For Hispanic donors, the 20-year risk of ESRD per 10,000 donors was 35 (95% CI, 19-64) for full siblings; 35 (95% CI, 12-100) for offspring; 39 (95% CI 17-91) for parents; 52 (95% CI, 17-165) for half-sibling/other biological relatives; and 22 (95% CI, 6-79) for biologically unrelated donors. For white donors, the risk was 35 (95% CI, 27-46) for full siblings; 23 (95% CI, 12-44) for offspring; 53 (95% CI, 38-72) for parents; 22 (95% CI, 8-58) for half-sibling/other biological relatives; and 25 (95% CIO, 14-144) for biologically unrelated donors.
Following adjustment for age and sex, the odds ratio risk for ESRD varied by orders of magnitude across race. For Asian donors, the risks compared with unrelated donors were elevated 259.4-fold for identical twins, 4.7-fold for full siblings, 3.5-fold for offspring, 1.0-fold for parents, and 1.0-fold for half-sibling or other biological relatives. For black donors, the risks compared with unrelated donors were 22.5-fold for identical twins, 4.1-fold for full siblings, 2.7-fold for offspring, 3.0-fold for parents, and 1.3-fold for half sibling or other biological relatives.

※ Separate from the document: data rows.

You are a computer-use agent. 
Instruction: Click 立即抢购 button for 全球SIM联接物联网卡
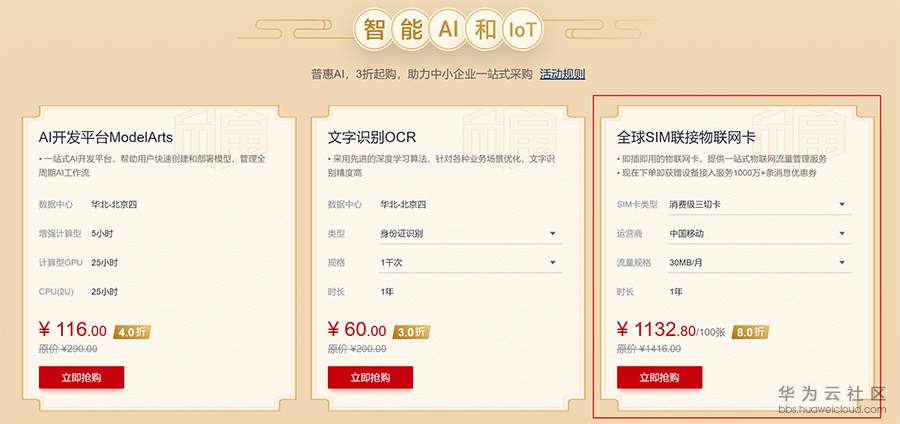pos(660,377)
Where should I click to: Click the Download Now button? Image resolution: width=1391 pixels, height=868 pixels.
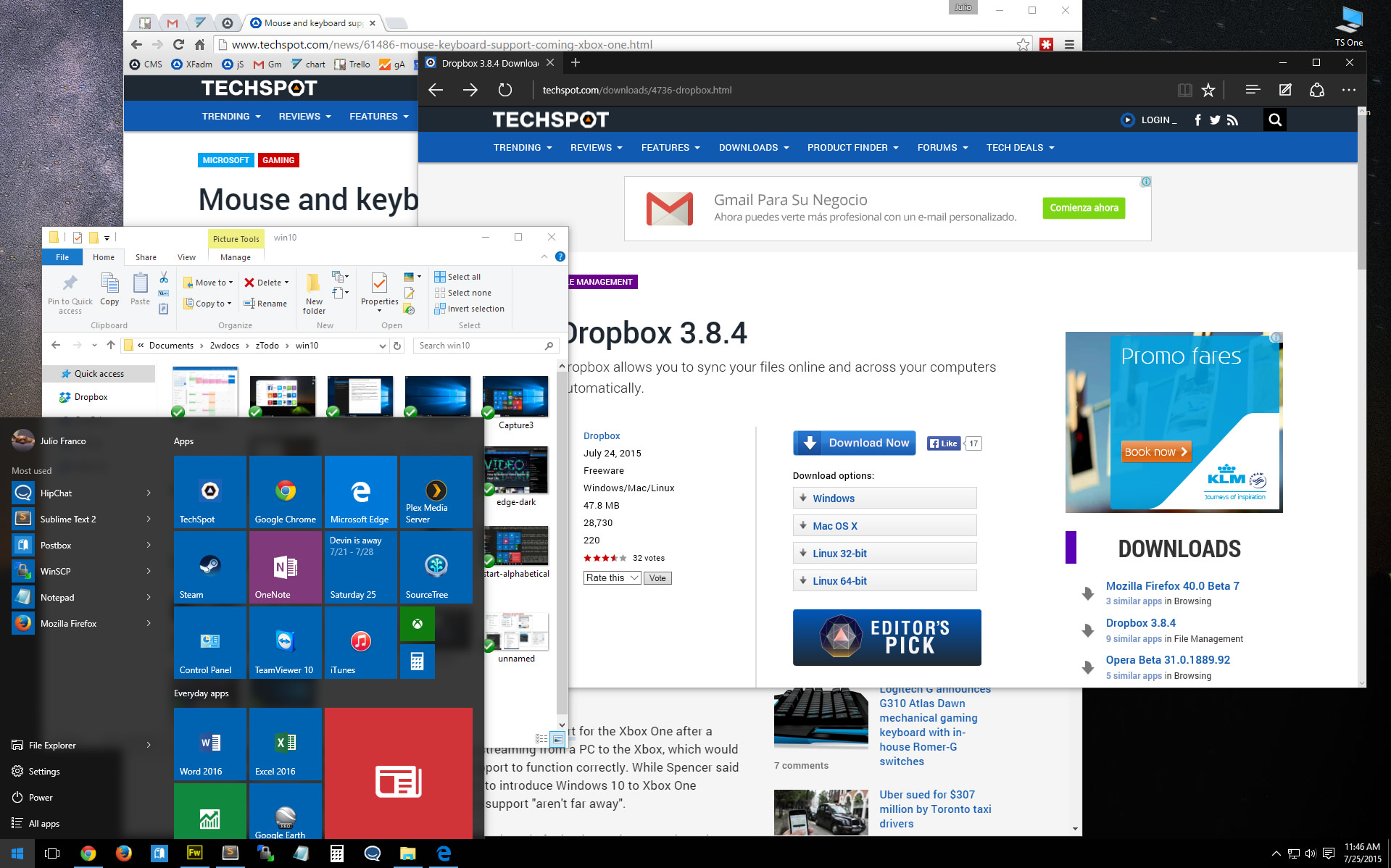[854, 443]
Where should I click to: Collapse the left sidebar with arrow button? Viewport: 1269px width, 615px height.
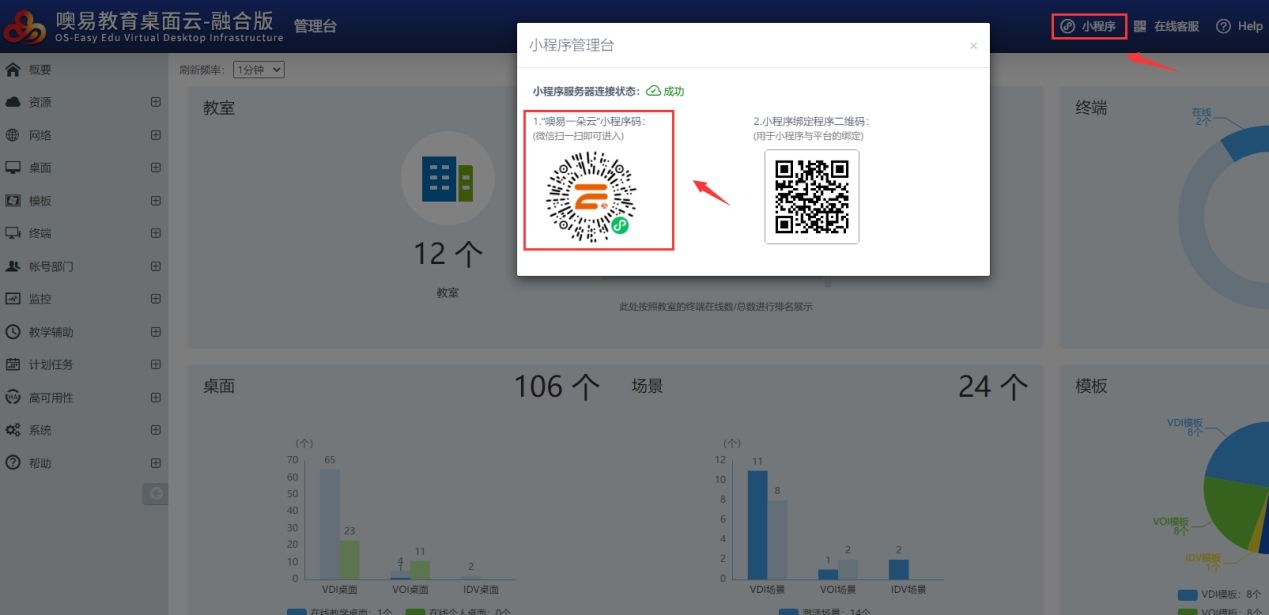(156, 493)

For Hispanic donors, the risks compared with unrelated donors were undefined for identical twins, elevated 1.4-fold for full siblings, 1.5-fold for offspring, 1.5-fold for parents, and 1.0-fold for biologically unrelated donors. For white donors, the 20-year risks compared with unrelated donors were elevated 3.5-fold for identical twins, 2.0-fold for full siblings, 1.4-fold for offspring, 2.9-fold for parents, and 0.8-fold for half sibling or other biological relatives.
There were some limitations to the study, including the lack of information on family members other than the recipient; the lack of sufficient statistical power to investigate the risk in various racial and ethnic groups; the registry-based observational design of the study; the inability to adjust for confounders other than age and sex; and not examining nonbiological factors such as psycho-social factors, income, education level, and environment that may contribute to the risk for ESRD.
“In conclusion,” the researchers said, “substantial variations in risks for ESRD were observed across race and donor-recipient relationship. Whether counseling and screening guidelines for donor candidates should reflect these race- and relationship-specific risks is debatable. However, our findings point to signals that warrant further validation with more robust data.”
- Researchers conducted a retrospective cohort study to quantify the risk for end-stage renal disease (ESRD) among living kidney donors biologically related to the recipient of a kidney transplant.
- The risks for ESRD varied by orders of magnitude across donor-recipient categories.
- There were marked differences across types of donor-recipient relationships for Asian, black, Hispanic, and white donors.